------ Supplied passage ------

Table 3 Real time RT-PCR detection in different leaves throughout the shoot. Results are expressed as number of positive samples/total number of tested samples (+/ total). Blank spaces represent no sample tested

Variations in viral load were examined based on leaf position (i.e.: age). According to Kendall’s tau-b correlation calculations (tau), viral load and leaf position were significantly correlated for GFLV (p-value = 0.036) (Fig. 3A) and GFkV (0.003) (Fig. 3B), while viral load distribution did not have a pattern for GLRaV-1 (Fig. 3C) and GLRaV-3 (Fig. 3D). For GFLV and GFkV, Pearson’s correlation coefficient (tau load/leaf position) was negative as showed a higher load in leaves closer to the tip/younger. A similar correlation trend has been previously reported for GFLV, for which an increasing load towards apical leaves was observed in spring in field plants (Bouyahia et al., 2003). Here we further demonstrate that the same distribution trend is followed by GFkV in infecting young shoots.

Fig. 3
figure 3

Scatter plot showing the relative virus content (R) of the single leaves (L1, …, L8) and its regression line for the viruses A) GFLV, B) GFkV, C) GLRaV-1 and D) GLRaV-3. Kendall’s Tau correlation coefficients (tau, p-value) are included in every chart. A negative statistically significant correlation between viral load and leave position was found for the virus GFLV (rload, leaf position = -0.391, p = 0.036) and GFkV (-0.567, 0.003)

The success of GFLV, GFkV, GLRaV-1, and GLRaV-3 colonizing young leaves becomes evident with these results. At that developmental stage, when young shoots are growing, the four viruses are spread through the phloem which confirms the effectiveness of the long-distance transport for viral dispersion and the establishment of a systemic infection (Gilbertson & Lucas, 1996). Long-distance transport of viruses and photoassimilates takes place together so, if mechanisms for viral flow restriction are triggered, they may endanger plant development as they would restrict not only viral flow but also that of assimilates (Hipper et al., 2013). On the other hand, our results point out that, at least for some viruses, the distribution of viral load in young shoots contrasts with that of mature tissues and storage organs. For the last, the general assumption is that the viral load increases when tissues become older and those arguments are considered in sampling proceedings for virus testing (Monis & Bestwick, 1996; Osman et al., 2018). Even symptomatology is often observed earlier in older leaves (Baozhong et al., 2017). Here, we report that not all tissues follow the same viral distribution, and age might be a factor that determines it. This changeable distribution trend might be related to the source-to-sink relations: at developing tissues, the sink strength for photoassimilates of the apical meristem may attract a higher viral flow too, while that strength lessens through tissue maturity (Bendix & Lewis, 2018; Gutiérrez et al., 2012; Scott and Leisner., 1993).

------ Records shown ------

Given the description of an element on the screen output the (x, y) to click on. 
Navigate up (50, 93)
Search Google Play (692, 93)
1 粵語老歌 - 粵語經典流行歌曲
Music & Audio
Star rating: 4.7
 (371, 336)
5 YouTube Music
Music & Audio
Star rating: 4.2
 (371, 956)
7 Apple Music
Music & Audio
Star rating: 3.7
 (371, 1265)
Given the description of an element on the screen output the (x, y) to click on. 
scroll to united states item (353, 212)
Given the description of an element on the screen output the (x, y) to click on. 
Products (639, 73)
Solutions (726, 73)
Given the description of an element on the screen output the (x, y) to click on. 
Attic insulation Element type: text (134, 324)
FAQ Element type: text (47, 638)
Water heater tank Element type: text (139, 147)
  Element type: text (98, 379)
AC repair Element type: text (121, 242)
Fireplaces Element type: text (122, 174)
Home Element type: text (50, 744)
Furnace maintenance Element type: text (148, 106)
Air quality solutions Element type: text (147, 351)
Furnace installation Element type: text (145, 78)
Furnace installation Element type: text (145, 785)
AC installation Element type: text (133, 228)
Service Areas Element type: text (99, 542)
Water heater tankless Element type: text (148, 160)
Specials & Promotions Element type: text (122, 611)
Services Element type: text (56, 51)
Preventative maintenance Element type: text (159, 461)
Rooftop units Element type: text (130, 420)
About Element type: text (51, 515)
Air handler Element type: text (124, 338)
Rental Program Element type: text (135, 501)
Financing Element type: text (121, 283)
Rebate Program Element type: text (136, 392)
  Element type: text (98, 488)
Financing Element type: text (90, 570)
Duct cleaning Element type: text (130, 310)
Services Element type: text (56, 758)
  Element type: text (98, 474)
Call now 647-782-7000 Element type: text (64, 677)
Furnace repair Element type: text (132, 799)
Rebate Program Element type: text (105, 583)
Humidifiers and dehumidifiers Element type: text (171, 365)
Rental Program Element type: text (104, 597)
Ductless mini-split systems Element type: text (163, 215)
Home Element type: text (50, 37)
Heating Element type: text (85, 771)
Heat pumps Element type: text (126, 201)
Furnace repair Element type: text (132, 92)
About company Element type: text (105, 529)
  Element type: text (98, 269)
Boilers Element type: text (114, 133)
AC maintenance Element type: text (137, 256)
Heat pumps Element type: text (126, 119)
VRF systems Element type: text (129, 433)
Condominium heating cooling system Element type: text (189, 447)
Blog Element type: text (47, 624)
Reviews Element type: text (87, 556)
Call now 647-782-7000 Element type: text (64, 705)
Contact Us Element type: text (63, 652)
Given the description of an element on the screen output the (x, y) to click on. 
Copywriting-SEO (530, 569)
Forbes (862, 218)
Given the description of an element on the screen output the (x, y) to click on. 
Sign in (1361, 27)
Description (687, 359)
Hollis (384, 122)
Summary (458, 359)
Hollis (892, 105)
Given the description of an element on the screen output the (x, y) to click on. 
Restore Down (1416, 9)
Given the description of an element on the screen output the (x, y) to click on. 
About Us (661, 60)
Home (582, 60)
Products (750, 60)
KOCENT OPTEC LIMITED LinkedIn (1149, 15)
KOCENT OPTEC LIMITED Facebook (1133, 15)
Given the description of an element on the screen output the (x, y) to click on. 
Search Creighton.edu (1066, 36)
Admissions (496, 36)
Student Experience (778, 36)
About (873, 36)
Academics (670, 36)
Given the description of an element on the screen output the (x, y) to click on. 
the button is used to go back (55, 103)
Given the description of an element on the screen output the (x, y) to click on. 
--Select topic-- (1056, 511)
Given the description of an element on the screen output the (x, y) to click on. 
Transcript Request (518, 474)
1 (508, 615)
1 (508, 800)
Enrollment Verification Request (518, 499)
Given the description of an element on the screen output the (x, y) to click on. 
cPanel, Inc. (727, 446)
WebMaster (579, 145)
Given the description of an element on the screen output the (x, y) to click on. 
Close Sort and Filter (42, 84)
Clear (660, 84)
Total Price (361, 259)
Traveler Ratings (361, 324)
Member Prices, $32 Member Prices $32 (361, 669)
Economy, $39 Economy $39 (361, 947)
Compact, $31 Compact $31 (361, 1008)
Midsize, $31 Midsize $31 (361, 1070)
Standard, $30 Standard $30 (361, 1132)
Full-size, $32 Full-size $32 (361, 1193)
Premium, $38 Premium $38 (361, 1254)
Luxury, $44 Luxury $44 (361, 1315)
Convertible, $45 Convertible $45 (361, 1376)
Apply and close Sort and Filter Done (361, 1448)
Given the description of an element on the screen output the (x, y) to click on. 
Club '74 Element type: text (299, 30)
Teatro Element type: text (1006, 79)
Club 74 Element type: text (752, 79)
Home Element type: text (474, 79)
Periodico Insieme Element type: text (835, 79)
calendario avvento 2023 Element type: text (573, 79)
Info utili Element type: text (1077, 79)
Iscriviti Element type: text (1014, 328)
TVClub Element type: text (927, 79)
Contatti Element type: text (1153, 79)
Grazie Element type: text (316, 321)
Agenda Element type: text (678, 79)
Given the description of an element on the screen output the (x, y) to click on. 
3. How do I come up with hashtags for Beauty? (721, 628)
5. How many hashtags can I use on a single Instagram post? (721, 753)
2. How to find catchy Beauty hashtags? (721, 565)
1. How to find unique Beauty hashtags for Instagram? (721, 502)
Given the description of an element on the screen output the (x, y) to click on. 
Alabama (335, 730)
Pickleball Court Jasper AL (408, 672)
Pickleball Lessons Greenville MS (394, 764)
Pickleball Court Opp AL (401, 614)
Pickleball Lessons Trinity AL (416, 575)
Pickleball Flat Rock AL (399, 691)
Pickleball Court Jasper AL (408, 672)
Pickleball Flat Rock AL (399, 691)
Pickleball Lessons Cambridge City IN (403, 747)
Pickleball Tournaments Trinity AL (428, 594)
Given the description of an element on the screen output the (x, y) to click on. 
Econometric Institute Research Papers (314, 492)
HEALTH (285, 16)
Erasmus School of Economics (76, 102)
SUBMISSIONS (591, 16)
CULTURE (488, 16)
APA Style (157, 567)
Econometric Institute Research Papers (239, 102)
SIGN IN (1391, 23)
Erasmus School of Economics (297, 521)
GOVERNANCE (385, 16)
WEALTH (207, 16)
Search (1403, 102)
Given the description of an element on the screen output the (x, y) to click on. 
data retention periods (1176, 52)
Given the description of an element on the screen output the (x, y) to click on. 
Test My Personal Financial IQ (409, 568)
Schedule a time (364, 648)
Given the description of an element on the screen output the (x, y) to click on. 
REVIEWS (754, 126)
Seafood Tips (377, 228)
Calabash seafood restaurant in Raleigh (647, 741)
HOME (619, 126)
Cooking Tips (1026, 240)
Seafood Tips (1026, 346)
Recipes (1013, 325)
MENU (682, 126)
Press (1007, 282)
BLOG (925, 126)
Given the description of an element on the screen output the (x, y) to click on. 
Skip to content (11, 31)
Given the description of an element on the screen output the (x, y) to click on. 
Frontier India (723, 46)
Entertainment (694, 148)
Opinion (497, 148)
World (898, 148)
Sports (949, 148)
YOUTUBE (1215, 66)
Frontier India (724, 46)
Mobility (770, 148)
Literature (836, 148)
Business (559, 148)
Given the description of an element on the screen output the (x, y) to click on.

------

Problems to solve -
a - In the viral load passage, what p-value is given for the correlation between viral load and leaf position for GFLV?
b - Copy the viral load passage between "Variations in viral" and "infecting young shoots.", inclusive, substituting "summer" for "spring".

Solution list -
a - 0.036

b -
Variations in viral load were examined based on leaf position (i.e.: age). According to Kendall’s tau-b correlation calculations (tau), viral load and leaf position were significantly correlated for GFLV (p-value = 0.036) (Fig. 3A) and GFkV (0.003) (Fig. 3B), while viral load distribution did not have a pattern for GLRaV-1 (Fig. 3C) and GLRaV-3 (Fig. 3D). For GFLV and GFkV, Pearson’s correlation coefficient (tau load/leaf position) was negative as showed a higher load in leaves closer to the tip/younger. A similar correlation trend has been previously reported for GFLV, for which an increasing load towards apical leaves was observed in summer in field plants (Bouyahia et al., 2003). Here we further demonstrate that the same distribution trend is followed by GFkV in infecting young shoots.